Start with the unstratified data
dat <- data.frame(
Ground.Truth = c(75L,78L,83L,87L,89L,90L,93L,93L,94L,95L),
ICY = c(75L,61L,66L,106L,82L,85L,59L,88L,78L,70L),
VGG16 = c(79L,74L,117L,160L,101L,118L,106L,128L,107L,
109L),
Image.Name = as.factor(
c("images /2020-02-04_p1_Day0_Position023.png",
"images /2020-02-04_p3_Day0_Position026.png",
"images /2020-02-04_p3_Day0_Position015.png",
"images /2020-02-04_p3_Day0_Position083.png",
"images /2020-02-04_p1_Day0_Position077.png",
"images /2020-02-04_p1_Day0_Position026.png",
"images /2020-02-04_p1_Day0_Position050.png",
"images /2020-02-04_p1_Day0_Position074.png",
"images /2020-02-04_p1_Day0_Position082.png",
"images /2020-02-04_p3_Day0_Position078.png")
))
fit_icy <- lm(Ground.Truth ~ ICY, data = dat)
fit_vgg16 <- lm(Ground.Truth ~ VGG16, data = dat)
fit_both <- lm(Ground.Truth~ ICY + VGG16, data = dat)
plot(fit_icy, which = 2)

plot(fit_vgg16, which = 2)

plot(fit_both, which = 2)

summary(fit_icy)
#>
#> Call:
#> lm(formula = Ground.Truth ~ ICY, data = dat)
#>
#> Residuals:
#> Min 1Q Median 3Q Max
#> -12.528 -3.614 1.242 5.750 7.901
#>
#> Coefficients:
#> Estimate Std. Error t value Pr(>|t|)
#> (Intercept) 81.09147 13.33948 6.079 0.000296 ***
#> ICY 0.08583 0.17066 0.503 0.628585
#> ---
#> Signif. codes: 0 '***' 0.001 '**' 0.01 '*' 0.05 '.' 0.1 ' ' 1
#>
#> Residual standard error: 7.253 on 8 degrees of freedom
#> Multiple R-squared: 0.03064, Adjusted R-squared: -0.09052
#> F-statistic: 0.2529 on 1 and 8 DF, p-value: 0.6286
summary(fit_vgg16)
#>
#> Call:
#> lm(formula = Ground.Truth ~ VGG16, data = dat)
#>
#> Residuals:
#> Min 1Q Median 3Q Max
#> -8.446 -5.448 1.855 5.080 7.424
#>
#> Coefficients:
#> Estimate Std.

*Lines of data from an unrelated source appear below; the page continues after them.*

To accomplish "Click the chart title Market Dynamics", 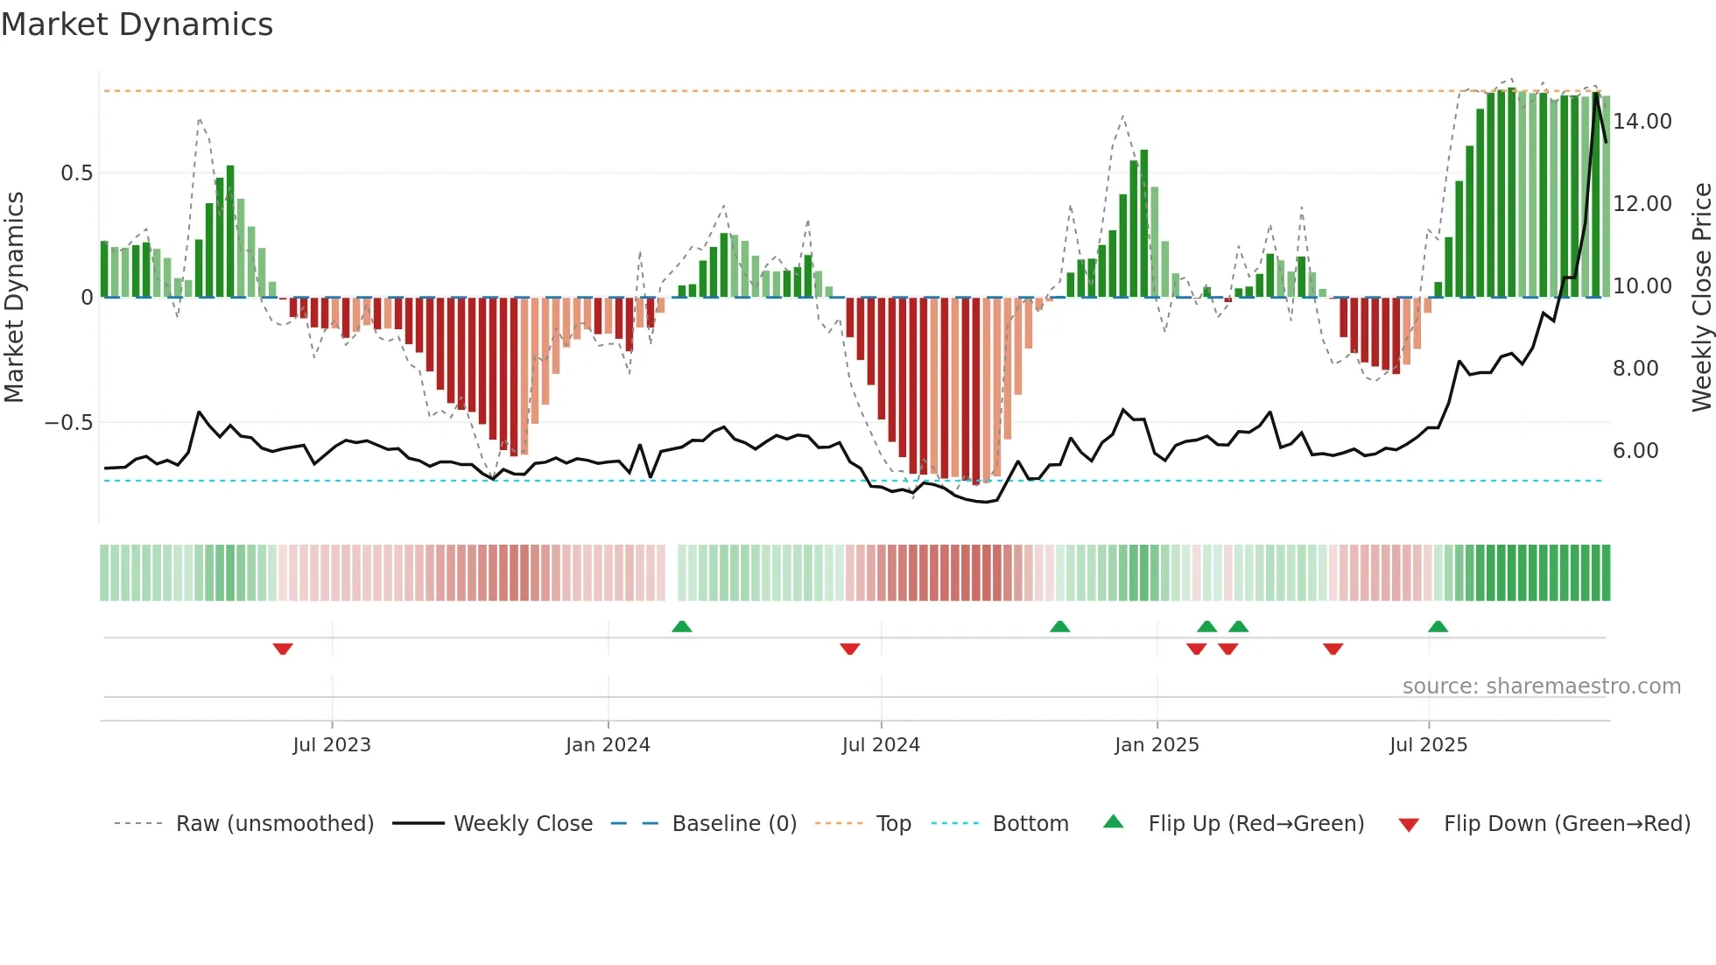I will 137,25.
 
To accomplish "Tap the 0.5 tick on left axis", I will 76,173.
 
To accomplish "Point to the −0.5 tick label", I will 68,423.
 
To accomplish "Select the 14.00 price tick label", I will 1642,122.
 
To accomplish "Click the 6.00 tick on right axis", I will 1635,451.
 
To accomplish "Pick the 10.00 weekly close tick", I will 1642,286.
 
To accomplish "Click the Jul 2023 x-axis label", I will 332,745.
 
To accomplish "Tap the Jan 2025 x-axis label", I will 1157,745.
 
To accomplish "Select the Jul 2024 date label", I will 881,745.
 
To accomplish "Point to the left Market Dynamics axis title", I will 14,298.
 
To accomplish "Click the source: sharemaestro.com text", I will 1541,687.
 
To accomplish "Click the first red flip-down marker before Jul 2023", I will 283,649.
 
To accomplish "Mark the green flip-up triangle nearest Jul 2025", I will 1438,626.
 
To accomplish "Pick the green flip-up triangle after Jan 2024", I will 682,626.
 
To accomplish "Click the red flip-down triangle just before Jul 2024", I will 849,649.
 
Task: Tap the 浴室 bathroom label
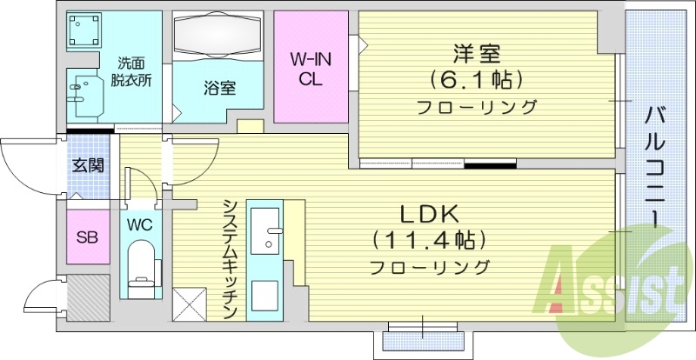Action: pyautogui.click(x=218, y=88)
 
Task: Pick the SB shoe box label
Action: pyautogui.click(x=87, y=237)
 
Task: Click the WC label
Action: pyautogui.click(x=140, y=224)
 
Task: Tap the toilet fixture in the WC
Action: pyautogui.click(x=140, y=265)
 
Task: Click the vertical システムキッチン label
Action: pyautogui.click(x=231, y=257)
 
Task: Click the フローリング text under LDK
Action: pyautogui.click(x=429, y=266)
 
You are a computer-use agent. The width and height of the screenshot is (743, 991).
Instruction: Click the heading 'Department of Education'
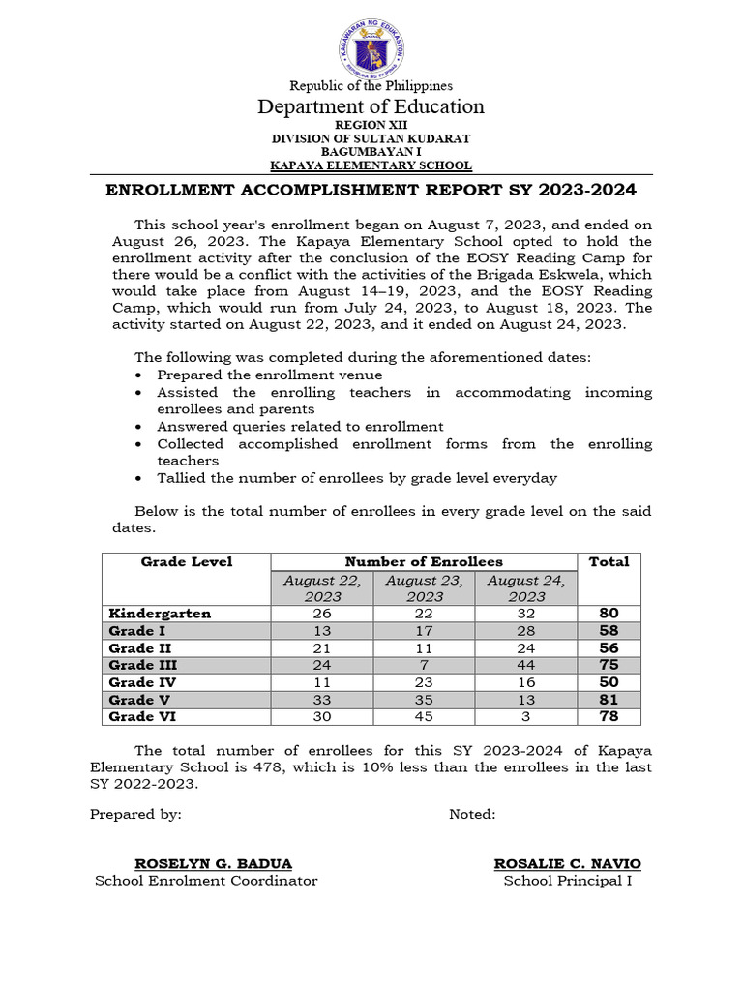(371, 106)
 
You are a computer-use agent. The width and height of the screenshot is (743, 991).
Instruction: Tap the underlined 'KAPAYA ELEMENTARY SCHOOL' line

Error t value Pr(>|t|)
#> (Intercept) 72.5716 9.9598 7.286 8.5e-05 ***
#> VGG16 0.1377 0.0887 1.552 0.159
#> ---
#> Signif. codes: 0 '***' 0.001 '**' 0.01 '*' 0.05 '.' 0.1 ' ' 1
#>
#> Residual standard error: 6.458 on 8 degrees of freedom
#> Multiple R-squared: 0.2314, Adjusted R-squared: 0.1353
#> F-statistic: 2.408 on 1 and 8 DF, p-value: 0.1593
summary(fit_both)
#>
#> Call:
#> lm(formula = Ground.Truth ~ ICY + VGG16, data = dat)
#>
#> Residuals:
#> Min 1Q Median 3Q Max
#> -8.516 -5.815 2.319 4.094 7.155
#>
#> Coefficients:
#> Estimate Std. Error t value Pr(>|t|)
#> (Intercept) 78.4633 12.1627 6.451 0.00035 ***
#> ICY -0.2015 0.2312 -0.872 0.41219
#> VGG16 0.2253 0.1349 1.669 0.13896
#> ---
#> Signif. codes: 0 '***' 0.001 '**' 0.01 '*' 0.05 '.' 0.1 ' ' 1
#>
#> Residual standard error: 6.557 on 7 degrees of freedom
#> Multiple R-squared: 0.3067, Adjusted R-squared: 0.1086
#> F-statistic: 1.548 on 2 and 7 DF, p-value: 0.2775
Created on 2020-08-31 by the reprex package (v0.3.0)
The plots illustrate that VGG16 and ICY VGG16 + ICY` and have similarities in a linear model: overlapping outliers and similar distribution of residual errors.
The summary tables confirm this and also indicate that a linear model will not be fruitful. A decision whether N for the subsets suffices for application of the same remains.